## DATA SHOWN:
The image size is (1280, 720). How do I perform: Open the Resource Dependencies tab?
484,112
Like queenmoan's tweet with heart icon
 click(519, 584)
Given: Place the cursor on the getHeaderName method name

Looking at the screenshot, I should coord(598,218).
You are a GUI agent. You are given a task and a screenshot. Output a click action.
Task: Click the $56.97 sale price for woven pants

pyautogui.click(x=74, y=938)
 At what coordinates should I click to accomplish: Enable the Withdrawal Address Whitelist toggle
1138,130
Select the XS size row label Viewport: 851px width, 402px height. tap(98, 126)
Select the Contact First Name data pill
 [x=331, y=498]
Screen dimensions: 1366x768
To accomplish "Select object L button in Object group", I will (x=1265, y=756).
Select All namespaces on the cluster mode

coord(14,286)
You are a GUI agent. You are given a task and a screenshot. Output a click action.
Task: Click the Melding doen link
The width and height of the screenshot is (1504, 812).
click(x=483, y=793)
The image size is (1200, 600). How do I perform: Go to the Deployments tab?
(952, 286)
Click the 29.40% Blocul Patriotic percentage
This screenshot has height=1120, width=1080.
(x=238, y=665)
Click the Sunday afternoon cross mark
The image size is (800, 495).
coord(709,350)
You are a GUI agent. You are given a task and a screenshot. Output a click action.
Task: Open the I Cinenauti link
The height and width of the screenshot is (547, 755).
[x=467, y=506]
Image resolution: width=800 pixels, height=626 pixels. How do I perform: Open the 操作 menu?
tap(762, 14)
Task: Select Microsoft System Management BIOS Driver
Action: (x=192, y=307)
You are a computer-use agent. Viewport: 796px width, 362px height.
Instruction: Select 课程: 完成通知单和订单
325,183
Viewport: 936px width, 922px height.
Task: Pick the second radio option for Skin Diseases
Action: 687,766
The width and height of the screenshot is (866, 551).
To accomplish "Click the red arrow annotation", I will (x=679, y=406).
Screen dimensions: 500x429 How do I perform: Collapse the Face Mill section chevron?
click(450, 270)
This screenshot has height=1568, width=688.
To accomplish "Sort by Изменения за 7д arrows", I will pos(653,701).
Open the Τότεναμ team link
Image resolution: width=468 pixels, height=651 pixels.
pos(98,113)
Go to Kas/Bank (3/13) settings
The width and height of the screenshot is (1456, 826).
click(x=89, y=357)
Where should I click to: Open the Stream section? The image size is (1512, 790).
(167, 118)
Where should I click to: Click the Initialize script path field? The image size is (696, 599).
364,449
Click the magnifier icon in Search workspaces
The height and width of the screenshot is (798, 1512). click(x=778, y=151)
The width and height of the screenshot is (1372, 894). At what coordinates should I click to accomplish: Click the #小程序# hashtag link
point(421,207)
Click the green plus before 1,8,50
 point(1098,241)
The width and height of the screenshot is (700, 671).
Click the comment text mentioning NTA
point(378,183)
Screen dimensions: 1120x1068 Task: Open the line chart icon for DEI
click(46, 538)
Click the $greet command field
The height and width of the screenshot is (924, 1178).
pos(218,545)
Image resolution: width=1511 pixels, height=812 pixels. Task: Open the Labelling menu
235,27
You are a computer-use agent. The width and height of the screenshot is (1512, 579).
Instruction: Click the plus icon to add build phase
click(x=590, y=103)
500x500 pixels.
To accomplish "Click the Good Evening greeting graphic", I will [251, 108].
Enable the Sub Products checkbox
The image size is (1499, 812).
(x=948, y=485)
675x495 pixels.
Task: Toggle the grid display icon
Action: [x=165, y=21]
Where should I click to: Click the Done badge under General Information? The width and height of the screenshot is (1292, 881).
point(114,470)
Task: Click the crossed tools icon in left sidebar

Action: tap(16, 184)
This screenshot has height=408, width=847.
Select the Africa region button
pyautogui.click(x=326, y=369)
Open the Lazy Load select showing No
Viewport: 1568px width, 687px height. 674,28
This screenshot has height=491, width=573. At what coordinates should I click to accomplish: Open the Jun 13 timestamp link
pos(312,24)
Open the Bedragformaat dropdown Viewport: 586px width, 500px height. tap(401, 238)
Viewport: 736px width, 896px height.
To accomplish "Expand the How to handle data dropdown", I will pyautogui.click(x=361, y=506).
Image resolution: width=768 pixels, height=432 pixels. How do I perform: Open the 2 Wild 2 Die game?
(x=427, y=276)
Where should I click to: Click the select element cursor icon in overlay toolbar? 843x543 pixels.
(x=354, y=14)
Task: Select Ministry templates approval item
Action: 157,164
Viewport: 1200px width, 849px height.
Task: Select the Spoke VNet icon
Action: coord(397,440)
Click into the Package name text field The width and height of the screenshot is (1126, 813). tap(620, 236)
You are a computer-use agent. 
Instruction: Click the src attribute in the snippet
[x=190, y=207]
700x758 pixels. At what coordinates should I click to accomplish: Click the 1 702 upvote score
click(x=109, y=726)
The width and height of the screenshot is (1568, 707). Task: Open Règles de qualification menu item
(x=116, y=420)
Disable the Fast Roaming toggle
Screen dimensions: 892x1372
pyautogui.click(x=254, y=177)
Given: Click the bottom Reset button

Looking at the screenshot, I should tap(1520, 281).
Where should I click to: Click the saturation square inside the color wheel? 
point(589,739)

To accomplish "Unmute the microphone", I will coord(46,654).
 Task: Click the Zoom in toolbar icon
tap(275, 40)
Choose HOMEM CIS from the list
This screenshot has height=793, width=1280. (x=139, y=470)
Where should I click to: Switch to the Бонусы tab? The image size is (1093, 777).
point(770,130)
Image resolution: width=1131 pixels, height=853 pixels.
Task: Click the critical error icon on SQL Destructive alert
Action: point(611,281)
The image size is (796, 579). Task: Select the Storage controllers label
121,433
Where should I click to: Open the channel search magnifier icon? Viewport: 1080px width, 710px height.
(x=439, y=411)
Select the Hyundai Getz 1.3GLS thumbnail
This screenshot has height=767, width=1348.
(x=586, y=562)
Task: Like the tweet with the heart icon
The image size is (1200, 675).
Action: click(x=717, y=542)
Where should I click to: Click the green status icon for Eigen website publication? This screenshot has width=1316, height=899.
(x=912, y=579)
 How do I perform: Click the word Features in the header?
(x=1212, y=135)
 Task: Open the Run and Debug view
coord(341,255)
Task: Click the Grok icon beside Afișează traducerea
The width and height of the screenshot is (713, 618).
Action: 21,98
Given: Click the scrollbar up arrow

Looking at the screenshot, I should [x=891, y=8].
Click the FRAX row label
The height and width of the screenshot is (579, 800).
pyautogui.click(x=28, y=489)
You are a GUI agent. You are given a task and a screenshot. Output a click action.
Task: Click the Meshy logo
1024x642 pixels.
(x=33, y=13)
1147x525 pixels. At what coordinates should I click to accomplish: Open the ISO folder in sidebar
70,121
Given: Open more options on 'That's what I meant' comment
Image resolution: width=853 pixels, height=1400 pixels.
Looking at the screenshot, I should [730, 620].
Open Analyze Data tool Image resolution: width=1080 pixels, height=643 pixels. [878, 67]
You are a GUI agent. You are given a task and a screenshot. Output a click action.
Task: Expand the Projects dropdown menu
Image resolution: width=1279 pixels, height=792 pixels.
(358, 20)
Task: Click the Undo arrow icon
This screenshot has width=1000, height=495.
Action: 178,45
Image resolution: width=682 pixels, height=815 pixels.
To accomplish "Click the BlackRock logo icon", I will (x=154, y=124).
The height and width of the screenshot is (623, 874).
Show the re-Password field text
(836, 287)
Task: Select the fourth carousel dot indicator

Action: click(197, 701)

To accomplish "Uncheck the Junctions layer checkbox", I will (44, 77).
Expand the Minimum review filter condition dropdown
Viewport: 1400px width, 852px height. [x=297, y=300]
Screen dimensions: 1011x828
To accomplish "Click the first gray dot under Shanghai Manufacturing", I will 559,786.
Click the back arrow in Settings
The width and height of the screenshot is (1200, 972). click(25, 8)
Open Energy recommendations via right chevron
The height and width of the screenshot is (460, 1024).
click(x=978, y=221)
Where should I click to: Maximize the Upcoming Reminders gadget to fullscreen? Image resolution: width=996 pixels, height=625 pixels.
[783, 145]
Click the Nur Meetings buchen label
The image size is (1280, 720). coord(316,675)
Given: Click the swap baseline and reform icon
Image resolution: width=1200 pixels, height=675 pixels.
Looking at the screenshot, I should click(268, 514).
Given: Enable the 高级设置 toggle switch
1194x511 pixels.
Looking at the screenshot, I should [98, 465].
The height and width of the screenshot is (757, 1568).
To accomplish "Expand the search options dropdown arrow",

## EXERCISE OBJECTIVE:
Look above for the line with "500x500 pixels."; retype exactly that line, every line after it up to the line with "This screenshot has height=408, width=847.", and that line too, nothing else.

## TASK RESPONSE:
500x500 pixels.
To accomplish "Click the Good Evening greeting graphic", I will [251, 108].
Enable the Sub Products checkbox
The image size is (1499, 812).
(x=948, y=485)
675x495 pixels.
Task: Toggle the grid display icon
Action: [x=165, y=21]
Where should I click to: Click the Done badge under General Information? The width and height of the screenshot is (1292, 881).
point(114,470)
Task: Click the crossed tools icon in left sidebar

Action: tap(16, 184)
This screenshot has height=408, width=847.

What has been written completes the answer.